Our school journey was a bit of a bumpy start. I first sent Juan to a playgroup. We were all excited to drop him off for his “first day” – I remember what he was wearing. It was cute. I think he only went 3 times.
Our second attempt at school was when he was about 2 1/2 and we had just managed to get him walking. It wasn’t anymore successful.
At 4, his sister (then aged 2 and a bit) really needed to start going to school. She needed a place to just be a kid, not to be the sister of a sick child. So, we tried again. It was better.
Finally, when the time came to for Juan to start BIG school, we weren’t on a list. We hadn’t put our names down, we hadn’t done this “best school search” and we most definitely hadn’t taken factors like best sports team, best academic curriculum and best interschool activity into account. I was just like “Sh*t, its November, he needs to start school in 2 months. What now?”
Truth be told, the reason we hadn’t planned for this time in our lives, was because we were unsure Juan would live this long, and if he did, if school was even going to be possible. We were still in the “living through one chest infection to another” and swinging from the “physio to doctors room” treetops. School was not a priority.
So you can imagine my surprise, when, we finally started contacting schools, to hearing things like “Unfortunately, we don’t have appropriate facilities” or ” we not sure we best suited to teach a child with his needs”, or, and this was my best,”we don’t have a fridge to store his medicine”. WHAT? You don’t have a fridge at the school?

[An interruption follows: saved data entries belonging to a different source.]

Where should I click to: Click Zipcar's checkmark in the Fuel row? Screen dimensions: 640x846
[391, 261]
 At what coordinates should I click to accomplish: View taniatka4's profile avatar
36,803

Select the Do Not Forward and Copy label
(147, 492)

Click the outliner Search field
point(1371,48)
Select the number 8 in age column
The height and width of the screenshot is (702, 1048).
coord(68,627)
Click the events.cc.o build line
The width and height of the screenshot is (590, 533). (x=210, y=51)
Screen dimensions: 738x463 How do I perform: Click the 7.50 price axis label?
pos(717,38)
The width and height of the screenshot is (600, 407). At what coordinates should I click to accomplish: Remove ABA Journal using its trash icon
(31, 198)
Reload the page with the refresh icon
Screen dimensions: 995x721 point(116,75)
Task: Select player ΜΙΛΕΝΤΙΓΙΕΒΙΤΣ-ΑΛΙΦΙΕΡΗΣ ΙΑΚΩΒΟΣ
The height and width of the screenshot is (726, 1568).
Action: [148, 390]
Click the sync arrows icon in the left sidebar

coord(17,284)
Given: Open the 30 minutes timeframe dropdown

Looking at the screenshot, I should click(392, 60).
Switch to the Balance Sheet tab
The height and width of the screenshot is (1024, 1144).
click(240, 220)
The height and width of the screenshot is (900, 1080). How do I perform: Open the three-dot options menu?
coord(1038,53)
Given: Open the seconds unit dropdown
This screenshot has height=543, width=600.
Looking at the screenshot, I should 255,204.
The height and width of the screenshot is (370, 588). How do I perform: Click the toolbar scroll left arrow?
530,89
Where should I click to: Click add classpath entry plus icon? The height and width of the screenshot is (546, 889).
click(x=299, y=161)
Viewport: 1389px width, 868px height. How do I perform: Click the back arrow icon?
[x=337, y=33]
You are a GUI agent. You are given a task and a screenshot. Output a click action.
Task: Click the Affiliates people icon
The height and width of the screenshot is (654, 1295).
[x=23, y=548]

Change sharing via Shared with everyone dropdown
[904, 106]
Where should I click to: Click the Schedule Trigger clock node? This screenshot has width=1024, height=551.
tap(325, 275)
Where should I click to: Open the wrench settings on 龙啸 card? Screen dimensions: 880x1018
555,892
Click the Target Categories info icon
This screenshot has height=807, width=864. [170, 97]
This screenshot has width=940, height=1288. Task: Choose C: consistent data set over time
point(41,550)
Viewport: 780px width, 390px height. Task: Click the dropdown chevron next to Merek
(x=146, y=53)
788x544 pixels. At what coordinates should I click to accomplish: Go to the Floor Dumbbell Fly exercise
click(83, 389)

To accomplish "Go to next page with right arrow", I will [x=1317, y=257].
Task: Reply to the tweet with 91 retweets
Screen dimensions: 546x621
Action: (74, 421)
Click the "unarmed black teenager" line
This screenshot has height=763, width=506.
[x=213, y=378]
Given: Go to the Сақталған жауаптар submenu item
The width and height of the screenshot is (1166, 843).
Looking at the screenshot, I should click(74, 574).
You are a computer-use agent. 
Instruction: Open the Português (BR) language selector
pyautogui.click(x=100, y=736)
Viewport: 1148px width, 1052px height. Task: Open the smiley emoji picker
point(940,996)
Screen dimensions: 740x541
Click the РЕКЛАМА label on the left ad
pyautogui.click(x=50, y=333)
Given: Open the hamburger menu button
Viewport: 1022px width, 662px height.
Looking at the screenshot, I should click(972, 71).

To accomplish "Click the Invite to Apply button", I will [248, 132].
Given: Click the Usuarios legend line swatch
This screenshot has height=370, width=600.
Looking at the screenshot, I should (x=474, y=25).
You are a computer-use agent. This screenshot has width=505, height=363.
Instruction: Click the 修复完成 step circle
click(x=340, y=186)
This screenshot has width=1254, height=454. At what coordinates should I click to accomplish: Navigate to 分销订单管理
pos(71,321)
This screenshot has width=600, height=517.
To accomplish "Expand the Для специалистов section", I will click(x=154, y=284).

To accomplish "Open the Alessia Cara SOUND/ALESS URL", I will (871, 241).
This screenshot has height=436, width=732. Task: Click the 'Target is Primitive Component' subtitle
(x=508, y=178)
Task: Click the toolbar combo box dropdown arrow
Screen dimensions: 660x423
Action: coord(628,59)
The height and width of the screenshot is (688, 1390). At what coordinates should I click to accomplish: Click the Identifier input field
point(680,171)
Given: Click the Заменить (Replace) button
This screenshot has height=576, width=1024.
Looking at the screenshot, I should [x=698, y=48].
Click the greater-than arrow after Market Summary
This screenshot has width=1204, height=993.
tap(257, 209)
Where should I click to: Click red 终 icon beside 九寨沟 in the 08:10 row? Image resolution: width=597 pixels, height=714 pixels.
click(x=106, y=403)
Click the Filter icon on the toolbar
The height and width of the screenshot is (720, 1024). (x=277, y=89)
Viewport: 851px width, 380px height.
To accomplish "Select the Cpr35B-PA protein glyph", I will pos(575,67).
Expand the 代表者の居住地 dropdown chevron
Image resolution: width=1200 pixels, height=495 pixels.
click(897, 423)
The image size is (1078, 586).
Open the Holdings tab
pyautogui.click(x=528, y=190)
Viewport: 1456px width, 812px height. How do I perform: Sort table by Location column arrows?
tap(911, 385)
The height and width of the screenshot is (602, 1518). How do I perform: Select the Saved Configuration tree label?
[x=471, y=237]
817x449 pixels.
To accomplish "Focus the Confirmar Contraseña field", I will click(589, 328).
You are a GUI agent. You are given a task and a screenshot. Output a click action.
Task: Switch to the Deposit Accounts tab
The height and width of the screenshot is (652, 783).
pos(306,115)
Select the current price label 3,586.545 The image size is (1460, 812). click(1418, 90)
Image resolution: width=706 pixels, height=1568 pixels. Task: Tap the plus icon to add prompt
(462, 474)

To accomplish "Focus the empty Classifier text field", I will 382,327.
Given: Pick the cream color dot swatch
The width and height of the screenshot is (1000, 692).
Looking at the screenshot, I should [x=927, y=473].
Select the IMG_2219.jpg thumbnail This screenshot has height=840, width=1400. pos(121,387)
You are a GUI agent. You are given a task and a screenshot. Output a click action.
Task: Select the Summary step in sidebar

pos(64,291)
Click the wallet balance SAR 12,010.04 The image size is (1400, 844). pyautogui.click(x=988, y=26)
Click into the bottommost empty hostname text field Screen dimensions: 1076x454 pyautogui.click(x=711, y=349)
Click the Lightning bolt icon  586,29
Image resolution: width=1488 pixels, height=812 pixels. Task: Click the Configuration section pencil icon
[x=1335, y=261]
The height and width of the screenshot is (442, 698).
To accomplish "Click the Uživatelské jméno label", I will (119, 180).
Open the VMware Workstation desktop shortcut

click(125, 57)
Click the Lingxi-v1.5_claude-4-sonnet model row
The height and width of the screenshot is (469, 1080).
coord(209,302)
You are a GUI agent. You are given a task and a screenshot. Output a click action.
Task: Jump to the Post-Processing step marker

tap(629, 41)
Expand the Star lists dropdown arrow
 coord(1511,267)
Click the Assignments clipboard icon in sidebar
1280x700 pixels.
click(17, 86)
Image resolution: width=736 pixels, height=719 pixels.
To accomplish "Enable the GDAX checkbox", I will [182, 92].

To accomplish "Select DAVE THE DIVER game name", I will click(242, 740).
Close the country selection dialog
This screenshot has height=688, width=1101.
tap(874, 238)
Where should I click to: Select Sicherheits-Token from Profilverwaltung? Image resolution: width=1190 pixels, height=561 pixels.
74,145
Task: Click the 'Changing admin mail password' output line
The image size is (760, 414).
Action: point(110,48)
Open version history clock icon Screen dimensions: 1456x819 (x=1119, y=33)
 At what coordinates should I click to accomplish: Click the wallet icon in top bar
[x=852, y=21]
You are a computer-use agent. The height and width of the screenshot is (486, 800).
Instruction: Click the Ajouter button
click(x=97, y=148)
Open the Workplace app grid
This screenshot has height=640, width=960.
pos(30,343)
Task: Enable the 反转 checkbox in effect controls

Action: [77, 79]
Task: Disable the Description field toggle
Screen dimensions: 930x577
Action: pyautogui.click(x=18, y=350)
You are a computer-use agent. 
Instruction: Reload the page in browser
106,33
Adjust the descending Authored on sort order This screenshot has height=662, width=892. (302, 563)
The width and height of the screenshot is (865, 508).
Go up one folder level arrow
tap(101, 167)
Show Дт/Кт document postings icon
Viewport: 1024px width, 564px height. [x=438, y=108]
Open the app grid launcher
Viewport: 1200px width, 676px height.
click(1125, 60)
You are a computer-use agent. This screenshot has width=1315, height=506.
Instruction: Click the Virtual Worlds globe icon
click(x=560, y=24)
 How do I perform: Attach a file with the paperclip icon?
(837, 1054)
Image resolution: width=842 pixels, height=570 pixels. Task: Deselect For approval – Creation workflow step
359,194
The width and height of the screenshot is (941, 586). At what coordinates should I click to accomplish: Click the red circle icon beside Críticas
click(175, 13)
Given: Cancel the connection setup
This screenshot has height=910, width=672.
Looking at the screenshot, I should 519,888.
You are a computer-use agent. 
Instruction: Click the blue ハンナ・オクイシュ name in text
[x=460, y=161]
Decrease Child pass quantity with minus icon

So the staff tea room is just a myth, and teachers don’t actually survive on coffee?
But then, we met the cool kids on the block. The teachers that looked at my son and said “I want to help your boy, like I hope someone would want to help mine”. The headmaster that said “we will simply move the classroom to be closer so that he has to walk less”. The security guard who would always carry Juan’s bag in the mornings to help preserve his energy. The teacher who brought in a beanbag for Juan to take naps.
This group of teachers, and school staff, have been our heroes. They have been our people. They are 100% committed to adapting to fit in with the child, not changing the child to fit the system. They have not only seen Juan, but us as
a family. They have given Jordyn the space to be her own person, and develop her own identity. They have seen homework diaries never signed, and smiled anyway. They have sent gentle reminders about mundane paperwork that hasn’t been returned. They have educated us as a family, and allowed us to ask questions, express fears, and generally, just fall apart when necessary. I don’t attend parents meetings, as we don’t need to. This journey is daily, not once a term.
This special group of people have taken a job, and turned it into passion. They have taken a challenge, and turned it into vision. They have taken my “special needs” boy, and changed him into a regular learner who does things a little differently. They have taken the box, banged out a couple of the sides, and turned it into an inclusive, fluid shape that changes as it needs to.
To all of our teachers, and headmasters, we thank you! For taking a risk, and making it a reward. For seeing my child as more than his limitations. And for believing in him so much, that he sees his own potential.